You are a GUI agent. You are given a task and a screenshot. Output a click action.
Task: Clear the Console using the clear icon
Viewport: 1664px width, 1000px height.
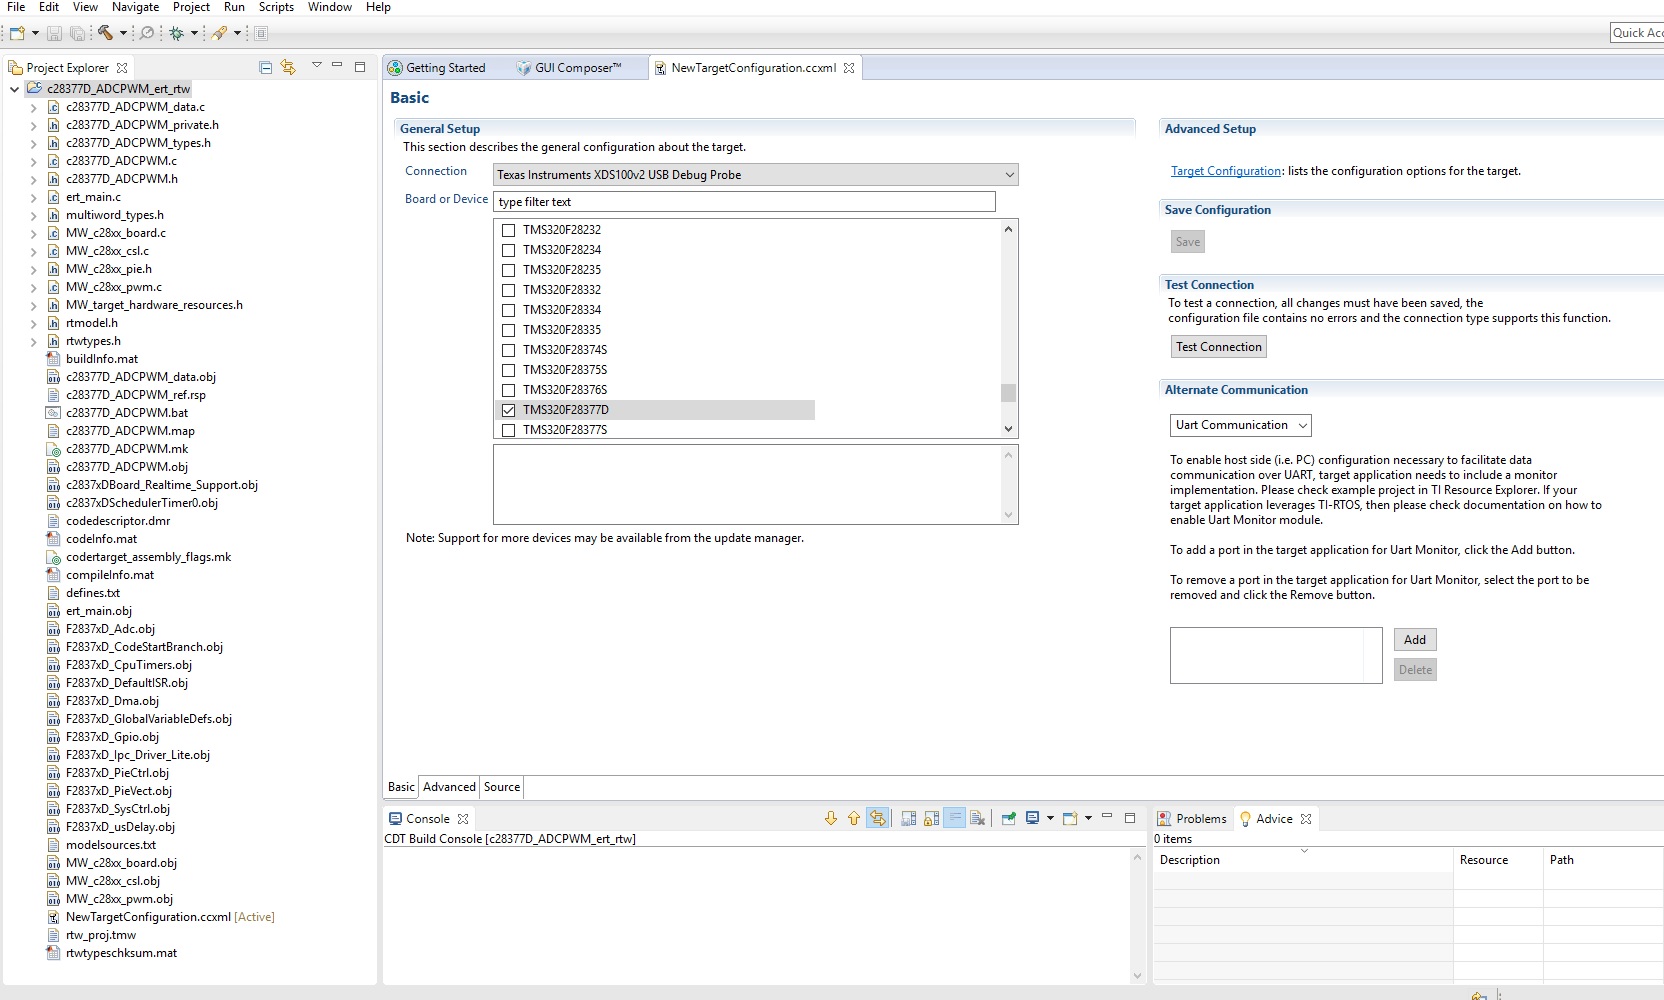977,818
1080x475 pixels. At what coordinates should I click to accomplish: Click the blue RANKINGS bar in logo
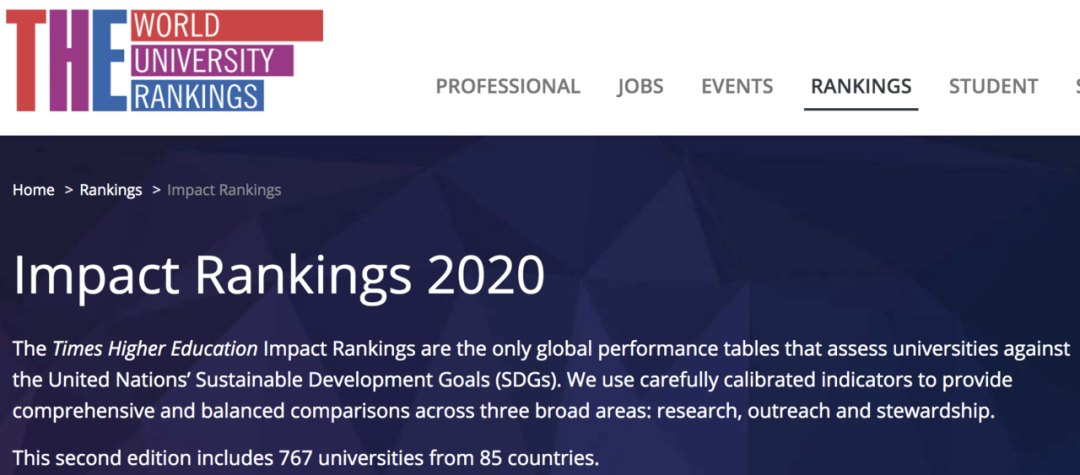[196, 96]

*GIVEN EXERCISE*: Copy the listing above word for word, starting at the line that contains "1080x475 pixels. At" and ending at the close of the listing, and omit the pictures from your copy.

*SOLUTION TO THE EXERCISE*:
1080x475 pixels. At what coordinates should I click to accomplish: Click the blue RANKINGS bar in logo
[196, 96]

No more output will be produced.